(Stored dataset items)
* * * * * * * * *

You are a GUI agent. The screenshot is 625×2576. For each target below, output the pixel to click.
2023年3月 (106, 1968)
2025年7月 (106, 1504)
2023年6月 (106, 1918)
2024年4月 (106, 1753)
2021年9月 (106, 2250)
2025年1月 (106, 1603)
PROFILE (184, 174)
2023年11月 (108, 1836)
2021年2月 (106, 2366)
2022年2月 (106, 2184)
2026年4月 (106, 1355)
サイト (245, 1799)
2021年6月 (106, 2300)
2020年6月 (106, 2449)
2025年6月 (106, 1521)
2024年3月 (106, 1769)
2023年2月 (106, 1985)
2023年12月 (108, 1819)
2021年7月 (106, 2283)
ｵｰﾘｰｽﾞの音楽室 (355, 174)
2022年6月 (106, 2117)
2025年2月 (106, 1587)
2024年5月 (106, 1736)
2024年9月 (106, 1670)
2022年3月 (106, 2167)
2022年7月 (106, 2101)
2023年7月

* * * * * * * * *

TASK INSTRUCTIONS. Nothing but the lines from the one with "2023年3月 (106, 1968)" through the final line of the data above should be output, exactly as written.

RESULT OF THE EXERCISE.
2023年3月 (106, 1968)
2025年7月 (106, 1504)
2023年6月 (106, 1918)
2024年4月 (106, 1753)
2021年9月 (106, 2250)
2025年1月 (106, 1603)
PROFILE (184, 174)
2023年11月 (108, 1836)
2021年2月 (106, 2366)
2022年2月 (106, 2184)
2026年4月 (106, 1355)
サイト (245, 1799)
2021年6月 (106, 2300)
2020年6月 (106, 2449)
2025年6月 (106, 1521)
2024年3月 (106, 1769)
2023年2月 (106, 1985)
2023年12月 (108, 1819)
2021年7月 (106, 2283)
ｵｰﾘｰｽﾞの音楽室 (355, 174)
2022年6月 (106, 2117)
2025年2月 (106, 1587)
2024年5月 (106, 1736)
2024年9月 (106, 1670)
2022年3月 (106, 2167)
2022年7月 (106, 2101)
2023年7月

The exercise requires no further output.